Humanity today lives on the cusp of an unparalleled, fast-paced technological revolution. Remarkable feats of genetic engineering are unleashing the ability to reorganize all life at the genetic level. With these amazing developments come enormous economic, social and moral ramifications with the power to dramatically transform society. And therein lies the controversy.
At the heart of the matter is the question of whether reengineered genes should be considered human inventions or merely skillful manipulations of nature. How can life in all its varied forms be defined as a human creation for the purpose of granting patents when it is freely given as a gift from God?
Resolving that question is not insignificant, because the protection granted by such patents creates an immediate commercial incentive to exploit the new genetic resources. It is critical, therefore, that we look at different sides of the subject in an effort to shed light on the complex thicket of issues that surround life patents.
It used to be that all life was considered sacred, a creation of God Himself and therefore sacrosanct. But as belief in God and the Bible waned, an evolution-based science took over as the new arbiter of truth, with its tentacles probing ever deeper into the building blocks of life itself. Remarkable discoveries have come to light: all life is made up of the same basic constituents called genes; and these can be manipulated, modified, and moved—even across the species barrier—with amazing results.

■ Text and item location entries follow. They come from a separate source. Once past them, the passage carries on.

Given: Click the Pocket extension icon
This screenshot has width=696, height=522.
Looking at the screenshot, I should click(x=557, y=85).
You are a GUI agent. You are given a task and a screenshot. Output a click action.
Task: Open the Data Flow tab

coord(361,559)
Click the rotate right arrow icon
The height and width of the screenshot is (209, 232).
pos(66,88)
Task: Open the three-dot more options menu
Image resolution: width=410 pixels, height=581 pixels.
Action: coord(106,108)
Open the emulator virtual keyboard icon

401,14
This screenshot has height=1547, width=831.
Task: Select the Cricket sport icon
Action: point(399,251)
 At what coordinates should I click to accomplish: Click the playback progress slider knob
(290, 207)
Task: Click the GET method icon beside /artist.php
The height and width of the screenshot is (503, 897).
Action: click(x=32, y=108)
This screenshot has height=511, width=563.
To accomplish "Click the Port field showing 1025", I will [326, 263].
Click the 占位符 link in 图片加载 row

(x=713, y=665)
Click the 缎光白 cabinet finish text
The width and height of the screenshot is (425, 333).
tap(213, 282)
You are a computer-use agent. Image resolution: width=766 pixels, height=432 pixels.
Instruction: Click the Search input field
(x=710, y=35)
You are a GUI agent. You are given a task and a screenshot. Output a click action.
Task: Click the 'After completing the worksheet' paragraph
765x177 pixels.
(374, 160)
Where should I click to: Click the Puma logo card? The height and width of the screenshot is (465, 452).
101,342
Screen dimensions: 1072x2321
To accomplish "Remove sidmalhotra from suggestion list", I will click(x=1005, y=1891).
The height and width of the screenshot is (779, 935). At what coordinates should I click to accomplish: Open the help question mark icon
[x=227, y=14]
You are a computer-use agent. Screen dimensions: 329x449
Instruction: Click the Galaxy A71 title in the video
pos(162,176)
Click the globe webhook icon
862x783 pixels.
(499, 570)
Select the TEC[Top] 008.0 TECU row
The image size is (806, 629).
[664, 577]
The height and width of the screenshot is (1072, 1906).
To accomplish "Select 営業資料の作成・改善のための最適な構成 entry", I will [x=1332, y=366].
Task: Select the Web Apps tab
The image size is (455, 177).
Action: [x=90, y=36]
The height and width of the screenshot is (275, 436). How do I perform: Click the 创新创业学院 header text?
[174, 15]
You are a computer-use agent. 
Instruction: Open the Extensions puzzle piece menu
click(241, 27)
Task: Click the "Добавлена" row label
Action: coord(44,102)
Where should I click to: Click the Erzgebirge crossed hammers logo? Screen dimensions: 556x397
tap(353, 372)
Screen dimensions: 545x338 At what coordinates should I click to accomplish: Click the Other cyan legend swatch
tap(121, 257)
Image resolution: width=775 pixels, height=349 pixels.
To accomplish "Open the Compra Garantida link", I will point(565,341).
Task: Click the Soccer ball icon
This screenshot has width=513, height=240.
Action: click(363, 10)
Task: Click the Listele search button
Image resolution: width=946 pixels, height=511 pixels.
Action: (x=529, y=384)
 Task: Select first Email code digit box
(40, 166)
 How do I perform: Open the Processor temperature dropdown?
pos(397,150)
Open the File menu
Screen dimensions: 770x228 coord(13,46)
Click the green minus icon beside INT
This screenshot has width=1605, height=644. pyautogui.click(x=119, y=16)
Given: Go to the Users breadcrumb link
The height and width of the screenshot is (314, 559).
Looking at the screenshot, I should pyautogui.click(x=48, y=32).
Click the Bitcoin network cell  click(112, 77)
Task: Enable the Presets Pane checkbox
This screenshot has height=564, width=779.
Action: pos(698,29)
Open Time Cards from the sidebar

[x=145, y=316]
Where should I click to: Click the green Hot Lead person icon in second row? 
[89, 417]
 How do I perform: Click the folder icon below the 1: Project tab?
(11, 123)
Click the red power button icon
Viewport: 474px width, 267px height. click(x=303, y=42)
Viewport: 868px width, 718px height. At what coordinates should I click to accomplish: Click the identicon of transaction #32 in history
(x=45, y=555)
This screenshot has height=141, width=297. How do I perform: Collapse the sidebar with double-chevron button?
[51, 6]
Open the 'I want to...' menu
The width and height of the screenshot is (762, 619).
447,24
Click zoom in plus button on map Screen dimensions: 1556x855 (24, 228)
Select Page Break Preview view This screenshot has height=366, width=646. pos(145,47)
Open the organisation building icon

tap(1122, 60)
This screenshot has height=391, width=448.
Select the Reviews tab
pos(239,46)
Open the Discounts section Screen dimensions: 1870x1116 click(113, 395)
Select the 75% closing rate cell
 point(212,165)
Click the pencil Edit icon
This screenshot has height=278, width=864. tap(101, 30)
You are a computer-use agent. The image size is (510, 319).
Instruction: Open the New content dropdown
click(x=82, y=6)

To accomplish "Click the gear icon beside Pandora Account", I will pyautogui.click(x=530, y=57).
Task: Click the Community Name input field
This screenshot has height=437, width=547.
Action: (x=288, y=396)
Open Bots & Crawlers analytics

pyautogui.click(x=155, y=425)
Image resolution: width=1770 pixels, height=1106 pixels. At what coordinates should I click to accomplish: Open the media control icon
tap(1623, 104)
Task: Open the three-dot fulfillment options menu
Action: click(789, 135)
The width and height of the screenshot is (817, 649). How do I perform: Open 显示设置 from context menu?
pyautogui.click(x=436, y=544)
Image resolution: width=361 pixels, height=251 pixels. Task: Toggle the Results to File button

Science sees little or no reason for restraint in the headlong rush toward discovery. Life has increasingly come to be seen as utilitarian, to be manipulated by genetic science in any way it deems appropriate. One result is that the biotech industry is well on its way to providing genetic material as the dominant new resource for future economic activity.
Critics see this as science playing God. They fret about the exploitation, greed and injustice associated with competitive capitalism in this new burgeoning growth area. What about the law of unintended consequences? Some fear that life is being progressively reduced to the status of a commodity, to be bought and sold and profited from like almost everything else in modern life. As a result, the meaning of life for many is changing. The world is being remade before our very eyes. Man is becoming the modern engineer of life, shaping life anew upon the anvil of an artificial second Genesis.
Do we really appreciate the risks of any of this utopian scientific tinkering going wrong? What are the consequences of humanity’s implicit rejection of God and His supreme place in nature—a rejection that underlies today’s genetic exploitation? It is God who claims to have created all things, including the intricate genetic building blocks common to all life (see Genesis 1:1; Ephesians 3:9; Revelation 4:11). We should think very carefully about the direction that science is headed, unfettered as it is by any particular moral code.